Très connue de ceux qui achètent en ligne, PayPal est la première fintech mondiale avec des revenus de 21,4 milliards de dollars et un profit net de plus de 4 milliards en 2020. Cependant, la société est valorisée actuellement à plus de 300 milliards en Bourse, 26e capitalisation mondiale, et affiche ainsi un rapport cours/bénéfice attendu de 58. Adyen, Square ou Paysafe (paiements en ligne) s’échangent à plus de 100 fois leurs profits prévus cette année.
Tout investissement ne peut donc s’envisager que dans une perspective de long terme en évitant les effets de mode touchant, par exemple cet été, les BNPL ou Robinhood, l’application de trading dont le cours s’est emballé après avoir été mentionnée sur le forum Reddit Wall Street Bets, réputé pour avoir boosté les cours de Gamestop ou AMC notamment.
L’offre de fonds
L’offre de fonds sur les fintechs est assez récente.

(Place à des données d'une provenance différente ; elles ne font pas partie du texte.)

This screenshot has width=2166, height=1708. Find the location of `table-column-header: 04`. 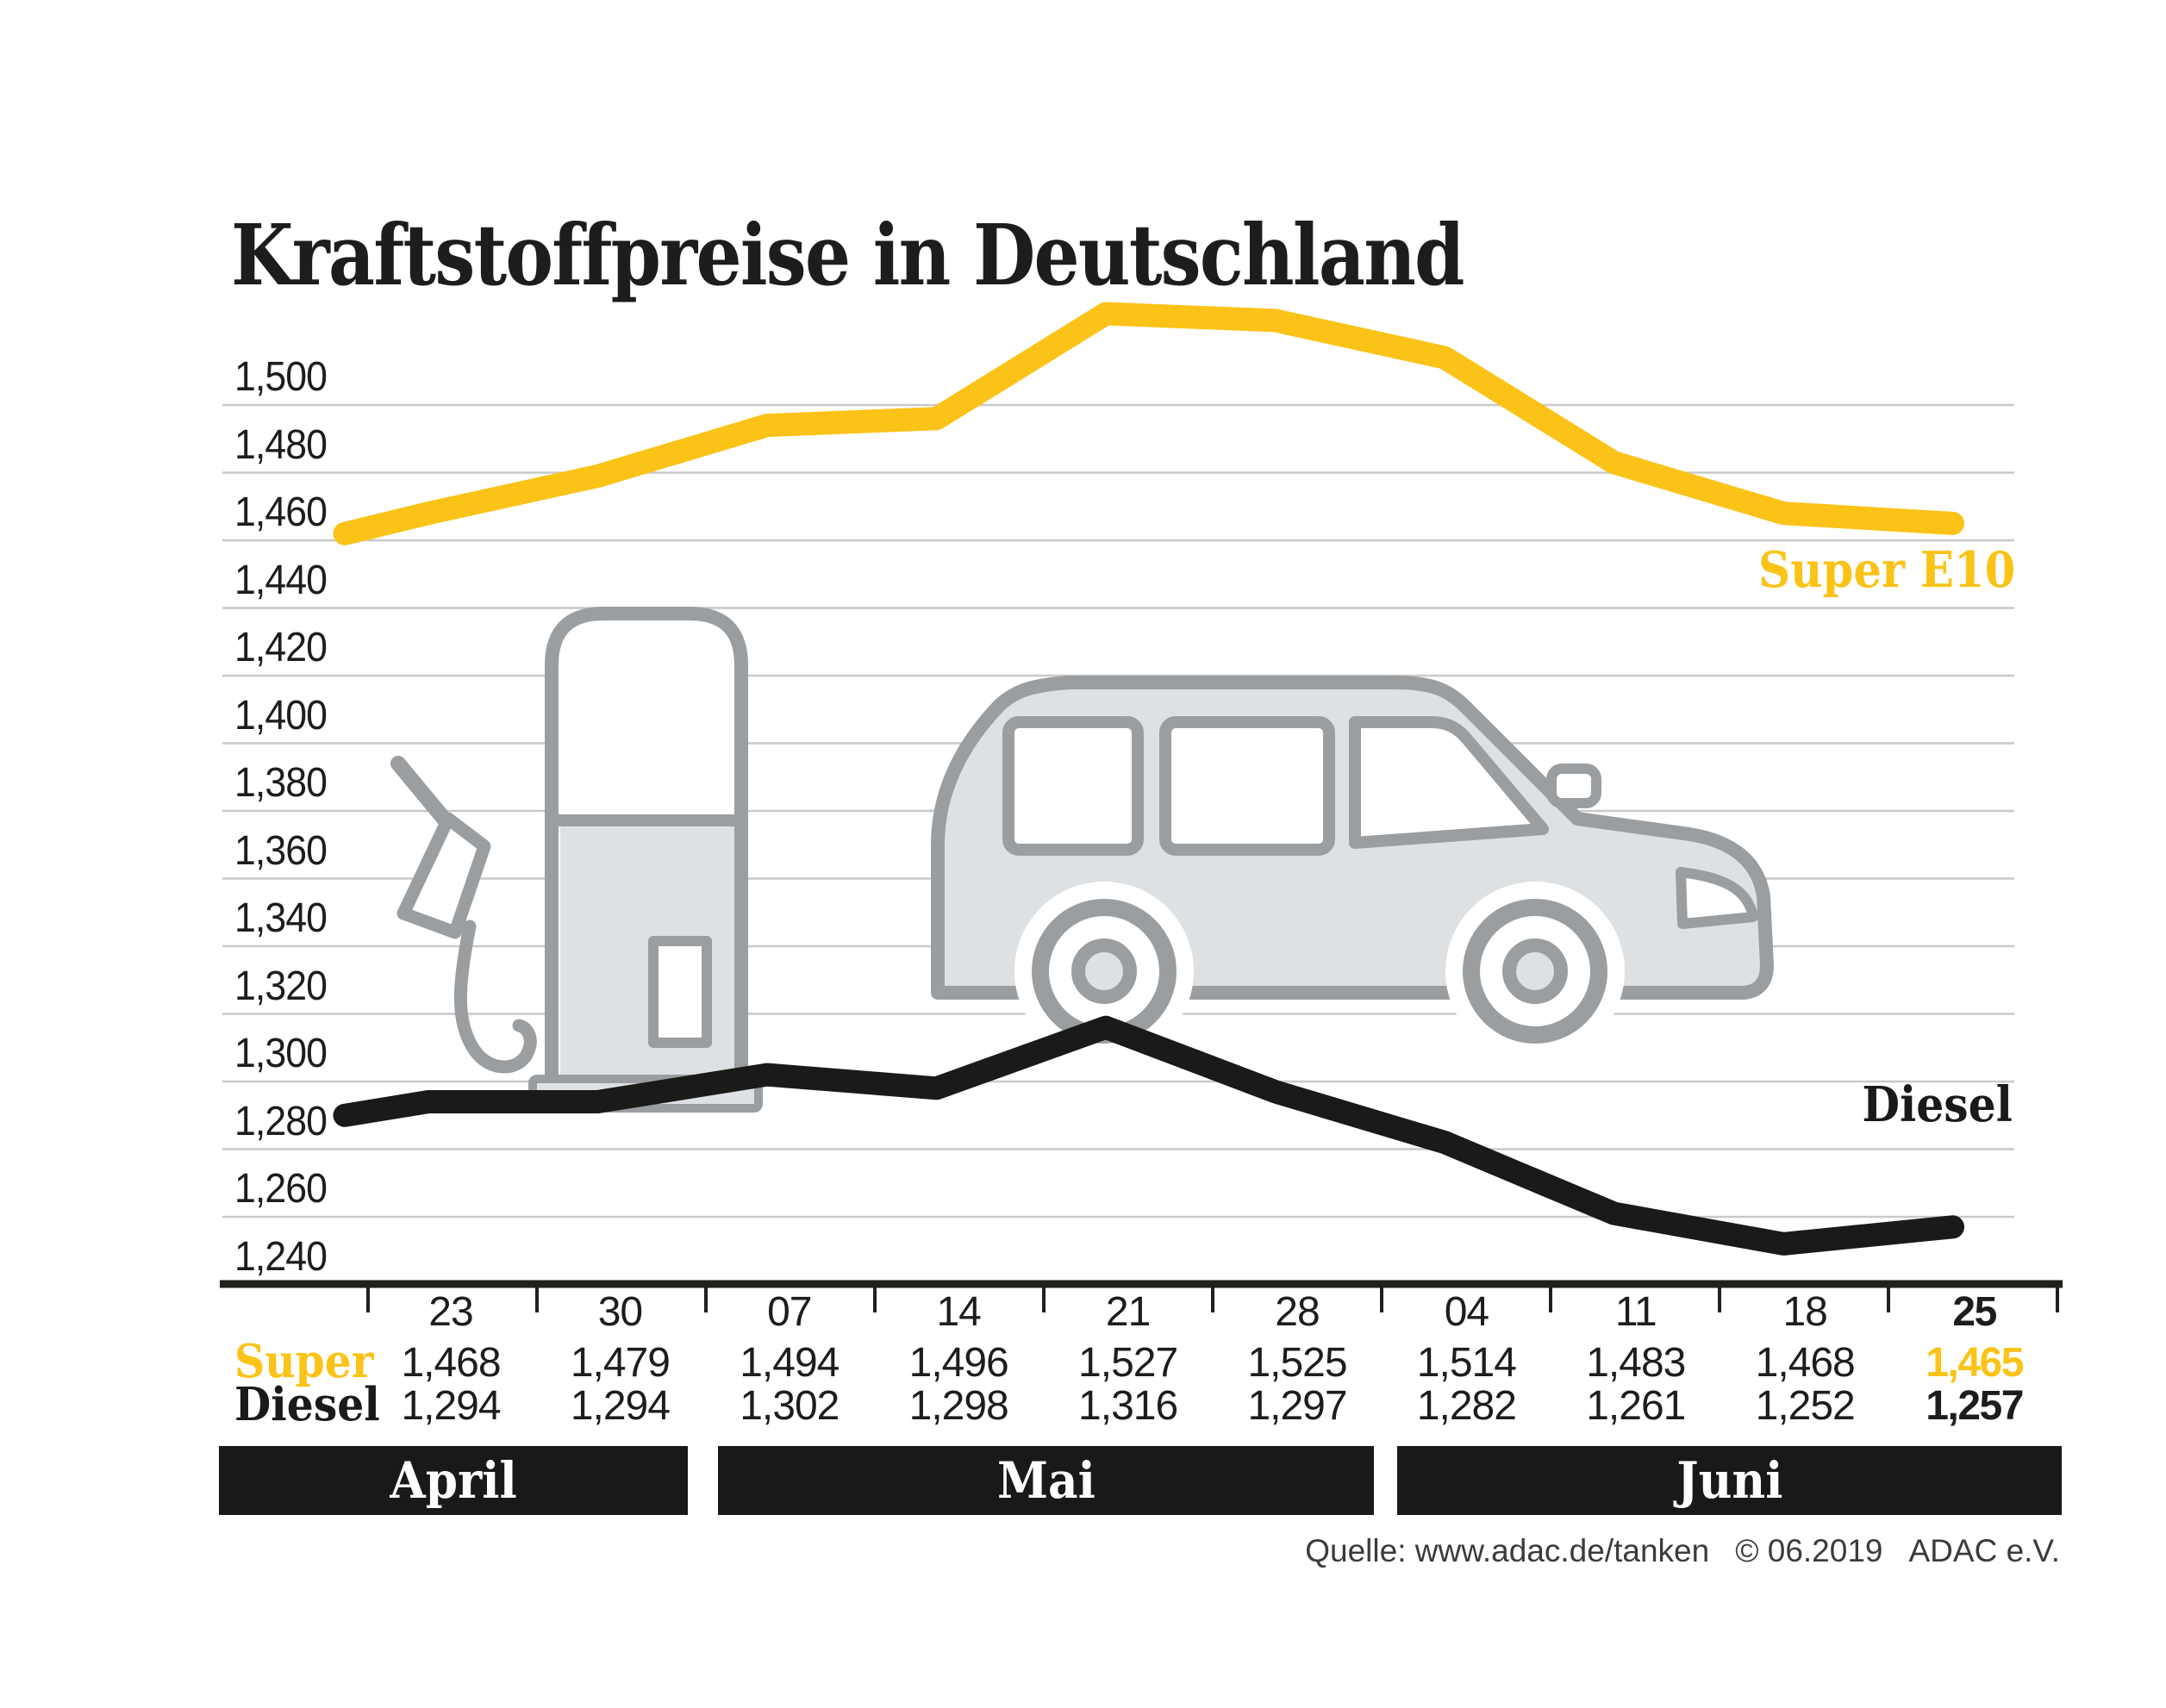

table-column-header: 04 is located at coordinates (1466, 1312).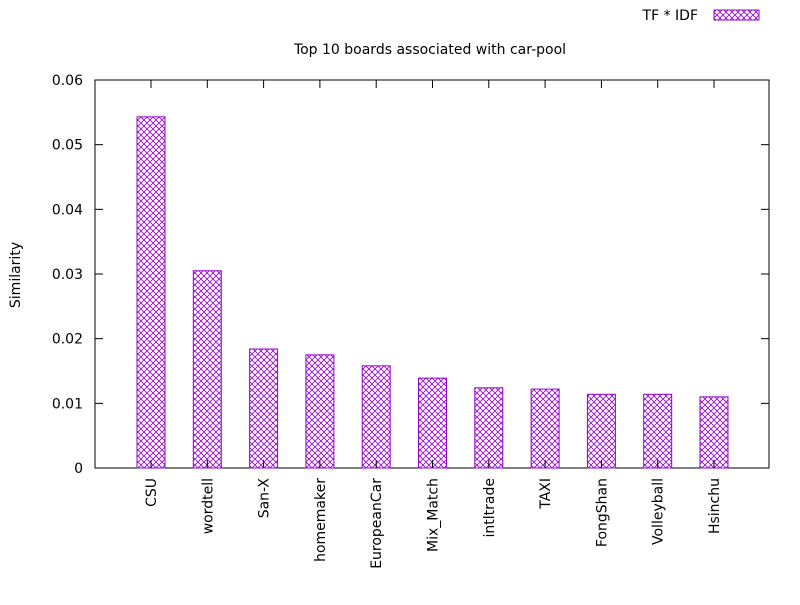 This screenshot has height=605, width=800. What do you see at coordinates (68, 210) in the screenshot?
I see `y-tick-label: 0.04` at bounding box center [68, 210]. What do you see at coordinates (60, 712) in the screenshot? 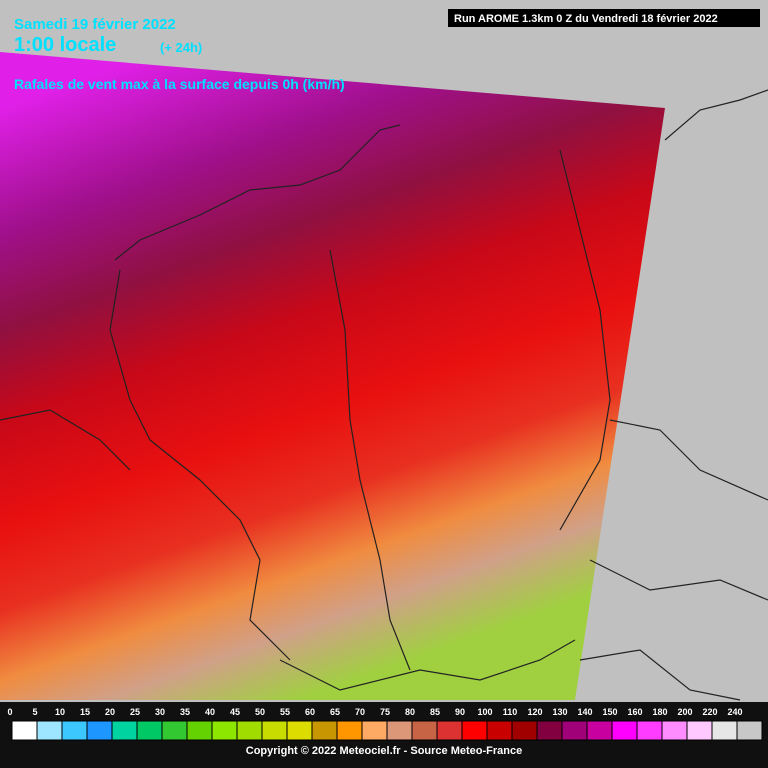
I see `legend-label: 10` at bounding box center [60, 712]. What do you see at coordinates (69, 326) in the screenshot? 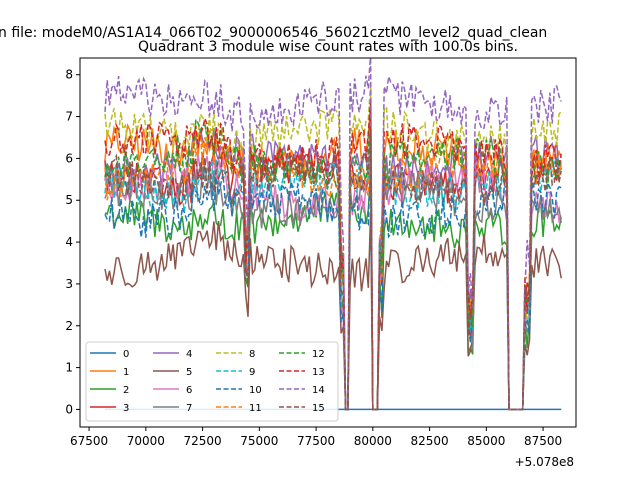
I see `y-tick-label: 2` at bounding box center [69, 326]. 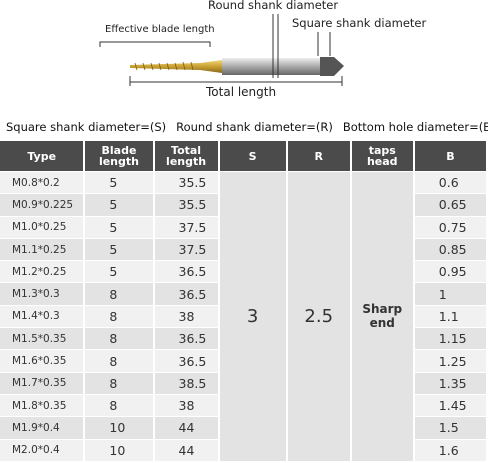 I want to click on b-cell: 0.6, so click(x=450, y=183).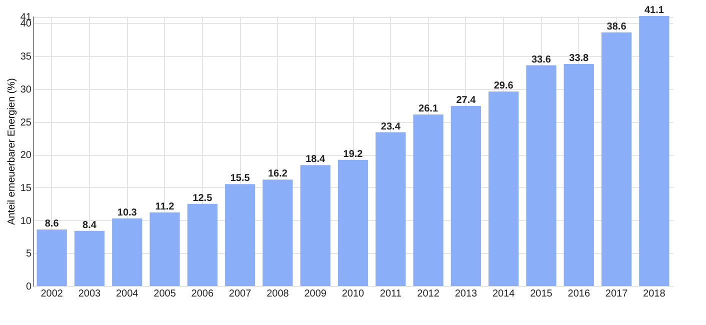  I want to click on y-tick-label: 20, so click(26, 156).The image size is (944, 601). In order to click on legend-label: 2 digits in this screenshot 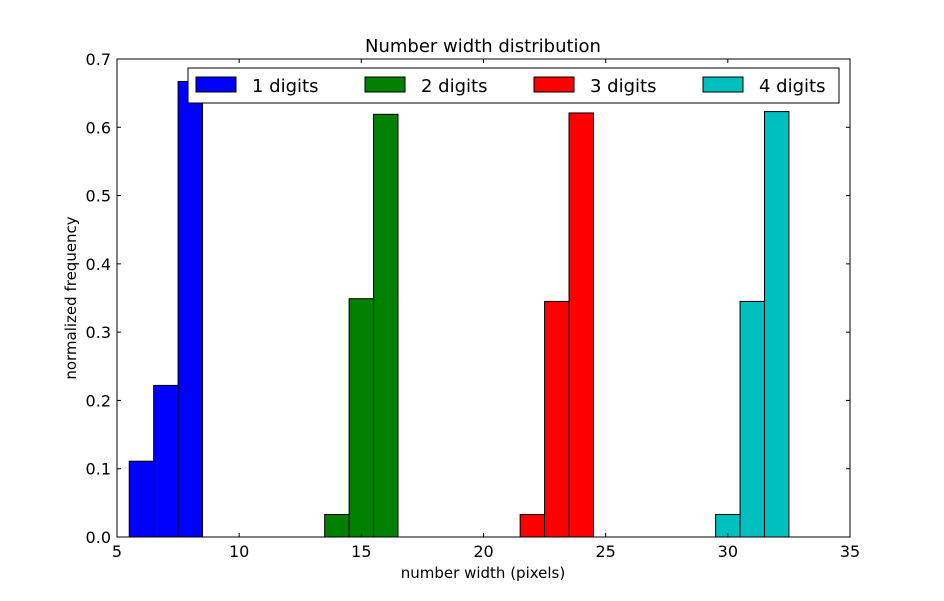, I will do `click(454, 86)`.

Suivant les données de Morningstar, Robeco FinTech D (code Isin: LU1700710939, frais annuels de 1,71%) est le seul fonds avec un historique d’au moins trois ans. Il affiche un rendement annualisé très appréciable de 18,6% depuis sa création en novembre 2017. Fin juin, ses principales positions étaient Paypal, Intuit, Nexi, Nasdaq, Intercontinental Exchange, Adyen, Worldline et Visa. Sur un an, le fonds fintech le plus performant est BlackRock Global Funds – FinTech Fund A2 (code Isin: LU1861217088 ; frais annuels de 1,80%) avec une progression de 46%.
Du côté des fonds indiciels, l’offre se limite à l’Invesco KBW Nasdaq Fintech UCITS ETF (code Isin: IE00BYMS5W68 ; frais annuels de 0,49%) pour les investisseurs belges. L’indice dupliqué, le Nasdaq Fintech, rassemble les 50 principales fintechs cotées aux Etats-Unis avec un spectre assez large et une pondération équilibrée.